On Monday, the 300-pound bell was lifted back into the schoolhouse tower after sandblasting removed more than a century of corrosion.
The bell was originally placed there after shipment from New York around Cape Horn to Dungeness in 1892, said Katherine Vollenweider, director of Sequim’s Museum & Arts Center, which maintains the schoolhouse at 2781 Towne Road.
The bell’s supporting beam needed replacing, Vollenweider added, and the bell will be refinished to protect it from the salty wind off the Strait of Juan de Fuca.
The MAC Nite Dinner Auction in April raised $10,000 to fund the bell restoration project, Vollenweider added.
The bell will stay silent until Sept. 10.
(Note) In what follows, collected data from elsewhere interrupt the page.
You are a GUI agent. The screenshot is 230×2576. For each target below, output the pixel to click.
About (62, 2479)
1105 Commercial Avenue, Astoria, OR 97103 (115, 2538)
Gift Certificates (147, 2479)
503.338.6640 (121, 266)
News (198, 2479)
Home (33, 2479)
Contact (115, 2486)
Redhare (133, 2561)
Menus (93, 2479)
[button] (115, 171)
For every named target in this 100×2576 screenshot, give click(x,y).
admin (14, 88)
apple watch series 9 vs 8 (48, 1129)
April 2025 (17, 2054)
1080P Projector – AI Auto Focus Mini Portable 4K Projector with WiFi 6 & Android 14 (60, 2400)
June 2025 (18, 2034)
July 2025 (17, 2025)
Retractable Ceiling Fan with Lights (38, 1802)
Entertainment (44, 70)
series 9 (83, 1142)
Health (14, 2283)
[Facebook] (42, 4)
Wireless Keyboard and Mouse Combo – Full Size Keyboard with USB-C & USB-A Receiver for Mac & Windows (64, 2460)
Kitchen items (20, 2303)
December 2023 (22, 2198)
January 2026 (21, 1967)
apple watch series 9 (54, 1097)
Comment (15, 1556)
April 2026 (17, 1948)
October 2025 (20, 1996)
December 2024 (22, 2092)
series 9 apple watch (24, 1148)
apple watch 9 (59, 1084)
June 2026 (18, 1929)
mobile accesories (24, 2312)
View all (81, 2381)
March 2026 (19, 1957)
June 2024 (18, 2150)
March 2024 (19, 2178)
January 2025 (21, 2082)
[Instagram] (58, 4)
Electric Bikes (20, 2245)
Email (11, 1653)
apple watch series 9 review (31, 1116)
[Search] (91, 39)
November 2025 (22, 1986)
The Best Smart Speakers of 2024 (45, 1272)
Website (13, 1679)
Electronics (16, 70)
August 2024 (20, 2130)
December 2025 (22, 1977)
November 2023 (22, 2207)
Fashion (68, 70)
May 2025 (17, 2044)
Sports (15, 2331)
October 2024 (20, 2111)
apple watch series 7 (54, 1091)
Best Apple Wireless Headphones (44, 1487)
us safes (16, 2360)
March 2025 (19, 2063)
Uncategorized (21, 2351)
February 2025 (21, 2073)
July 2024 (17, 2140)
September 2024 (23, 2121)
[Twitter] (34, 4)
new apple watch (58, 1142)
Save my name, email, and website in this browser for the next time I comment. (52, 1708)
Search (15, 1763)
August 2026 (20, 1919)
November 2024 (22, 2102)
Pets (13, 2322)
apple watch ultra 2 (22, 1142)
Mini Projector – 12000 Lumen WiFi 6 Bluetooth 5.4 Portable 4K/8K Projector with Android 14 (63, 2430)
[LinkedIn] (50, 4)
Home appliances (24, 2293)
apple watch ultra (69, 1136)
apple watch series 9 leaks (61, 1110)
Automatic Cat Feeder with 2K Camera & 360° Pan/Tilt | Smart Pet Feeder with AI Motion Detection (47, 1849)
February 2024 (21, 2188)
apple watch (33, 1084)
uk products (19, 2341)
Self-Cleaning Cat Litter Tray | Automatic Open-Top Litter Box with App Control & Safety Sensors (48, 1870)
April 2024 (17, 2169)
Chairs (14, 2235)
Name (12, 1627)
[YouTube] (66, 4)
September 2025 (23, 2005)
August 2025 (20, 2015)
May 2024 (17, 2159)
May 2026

That’s the day for a celebration with Dungeness Schoolhouse alumni including Bob McCrorie, 78, of Sequim.
From 1936 to 1938, he attended second and third grade there.
The building ceased to be a two-room schoolhouse in the mid-1950s, Vollenweider said.
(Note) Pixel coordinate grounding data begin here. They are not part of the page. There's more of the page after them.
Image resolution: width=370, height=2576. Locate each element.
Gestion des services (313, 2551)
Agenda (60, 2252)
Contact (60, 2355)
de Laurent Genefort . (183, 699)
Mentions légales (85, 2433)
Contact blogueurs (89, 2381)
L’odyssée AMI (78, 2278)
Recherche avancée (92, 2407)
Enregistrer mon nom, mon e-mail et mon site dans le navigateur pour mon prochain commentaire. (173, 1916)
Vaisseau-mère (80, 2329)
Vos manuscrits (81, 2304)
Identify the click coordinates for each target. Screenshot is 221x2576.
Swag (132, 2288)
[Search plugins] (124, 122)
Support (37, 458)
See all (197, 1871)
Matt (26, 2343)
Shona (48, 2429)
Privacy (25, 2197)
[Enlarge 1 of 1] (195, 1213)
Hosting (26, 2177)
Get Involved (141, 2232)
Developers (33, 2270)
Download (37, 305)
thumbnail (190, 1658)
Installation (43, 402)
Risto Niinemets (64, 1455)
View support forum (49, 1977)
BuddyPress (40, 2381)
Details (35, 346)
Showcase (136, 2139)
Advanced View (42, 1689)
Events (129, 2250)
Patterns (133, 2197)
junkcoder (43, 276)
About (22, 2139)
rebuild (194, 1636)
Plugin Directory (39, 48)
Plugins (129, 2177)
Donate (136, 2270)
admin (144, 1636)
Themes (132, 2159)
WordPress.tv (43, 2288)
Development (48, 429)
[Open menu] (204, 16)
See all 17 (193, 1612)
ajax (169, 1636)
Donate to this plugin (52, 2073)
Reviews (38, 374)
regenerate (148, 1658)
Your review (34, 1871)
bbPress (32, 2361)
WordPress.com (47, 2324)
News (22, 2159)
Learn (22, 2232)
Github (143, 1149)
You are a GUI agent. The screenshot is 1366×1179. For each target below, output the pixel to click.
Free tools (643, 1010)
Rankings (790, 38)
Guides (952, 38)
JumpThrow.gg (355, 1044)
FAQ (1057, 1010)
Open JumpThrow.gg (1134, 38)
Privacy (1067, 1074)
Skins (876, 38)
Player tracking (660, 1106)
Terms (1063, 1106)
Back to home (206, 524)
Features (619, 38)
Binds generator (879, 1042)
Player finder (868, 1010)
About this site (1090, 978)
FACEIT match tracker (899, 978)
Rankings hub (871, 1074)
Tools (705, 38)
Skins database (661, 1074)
McCrorie is also president of the MAC, but he said he won’t commandeer the bell.
“I was thinking we might contact people who went to school there, and do a drawing,” among them, he said.
A number of alumni still live in the Dungeness Valley, he added.
Some may even attend Peninsula College’s yoga classes given now in the schoolhouse.
The Sequim Sunrise Rotary Club covered labor costs of building a wheelchair ramp into the schoolhouse, McCrorie said.